The retrenchment came after a record increase in personal debt in November as zero-interest-rate financing offers spurred a big rise in auto loans.
The Federal Reserve reported Thursday that consumer credit fell by a seasonally adjusted $5.1 billion in December, or at a 3.7 percent annual rate.
The dollar decrease was the biggest since December 1990, when borrowing fell by $5.8 billion. The percentage decrease matched the rate of decline registered in October 1991.
The pullback in December reflected a big drop in demand for revolving credit, such as that used for credit cards.
Demand for revolving credit fell by a record $8.2 billion, or at an annual rate of 14.2 percent in December. That compared with an increase of $5.5 billion and a growth rate of 9.7 percent in November.
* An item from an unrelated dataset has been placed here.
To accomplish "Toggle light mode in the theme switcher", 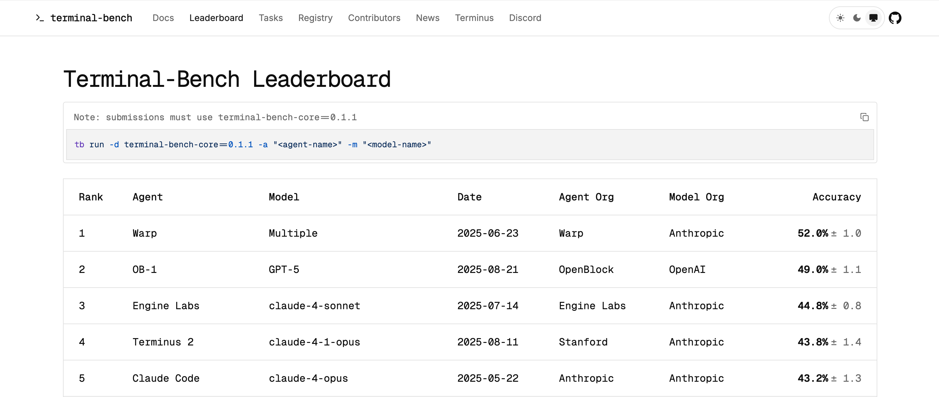I will point(840,17).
The Fed said the dollar decrease in revolving credit was the biggest since it began keeping records in 1943. The rate of decline was the steepest since a 15.7 percent rate in January 1978.
``It's understandable that consumers didn't charge up a storm in December, given the uncertain economic climate,'' said economist Richard Yamarone. ``Unemployment hit a six year high in December, and that took a toll on income growth and has forced consumers to lighten their debt burdens in order to be financially prepared to ride out the storm of recession.''
The nation's unemployment rate climbed to 5.8 percent in December but dipped to 5.6 percent in January as almost 1 million discouraged people suspended their job searches during the month.
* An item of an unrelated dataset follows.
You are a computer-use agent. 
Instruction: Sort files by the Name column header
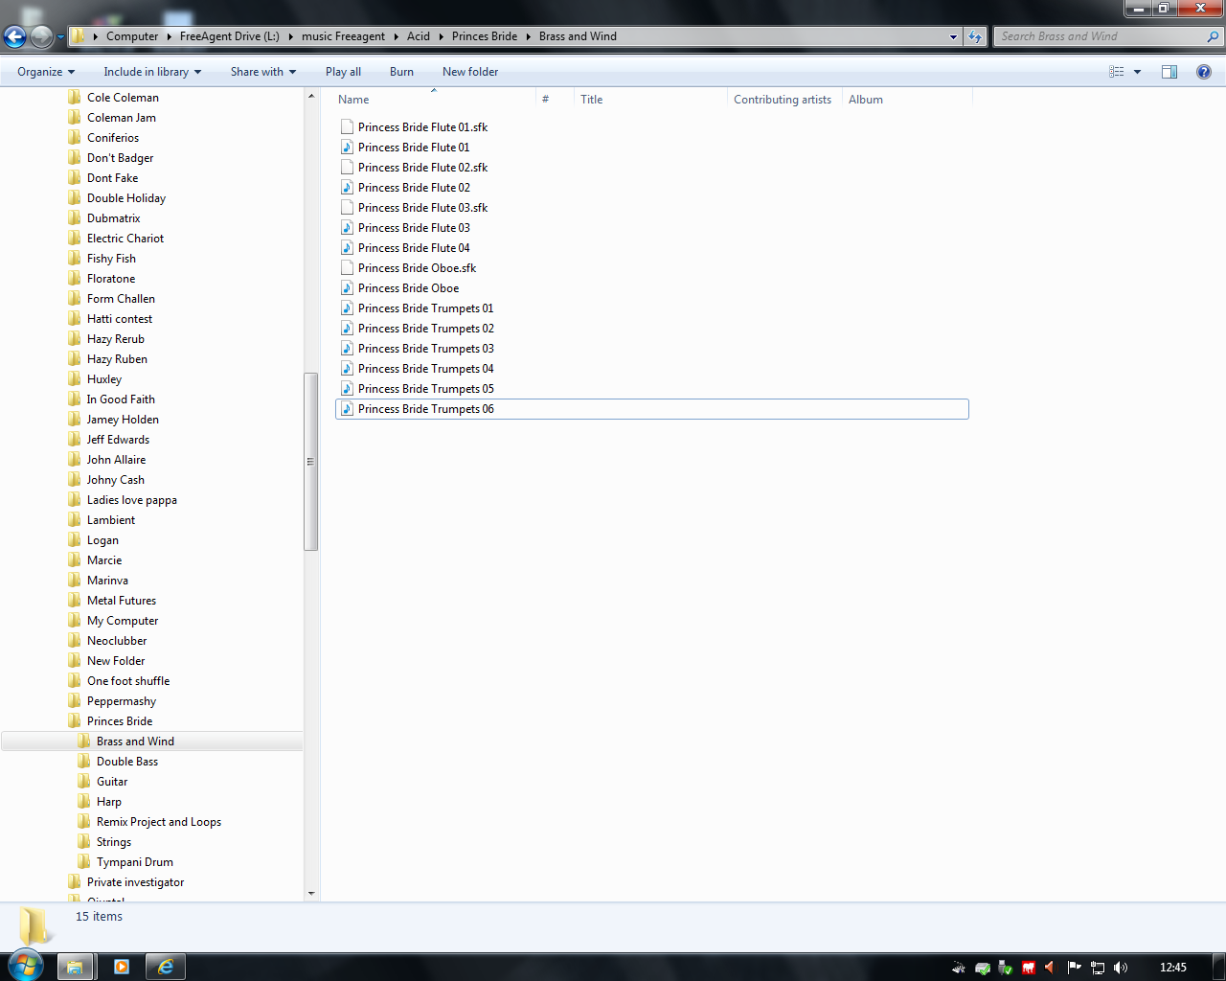[353, 100]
However, demand for nonrevolving credit, including new cars and vacations, rose by $3.1 billion in December, or at an annual rate of 3.9 percent. That followed a whopping $14.6 billion increase, or a 18.5 percent growth rate, in November.
In November, total consumer borrowing rose by a record $20.1 billion, or at a 14.8 percent rate, even stronger than the Fed previously reported.
Yamarone believed that worries about job security and a volatile stock market played a role in getting consumers to trim their overall credit use in December.
The Federal Reserve cited signs of an economic rebound in its decision last week to leave short-term interest rates unchanged after cutting rates 11 times last year. Although economists believe the Fed's rate cuts will lead to a recovery in the second half of this year, economists say it will be a while longer before laid-off workers and others looking for work will see relief. The jobless rate, considered a lagging economic indicator, is expected to rise to as high as 6.5 percent by midyear and isn't expected to fall until the end of the year or beginning of next.
Against this backdrop, economists and Fed Chairman Alan Greenspan said they'll keep a close eye on the behavior of consumers, whose spending accounts for two-thirds of the nation's economic activity.
The Fed's report on consumers includes credit card debt and loans for autos, boats and mobile homes. It does not include loans backed by real estate, such as home mortgages or increasingly popular home equity loans.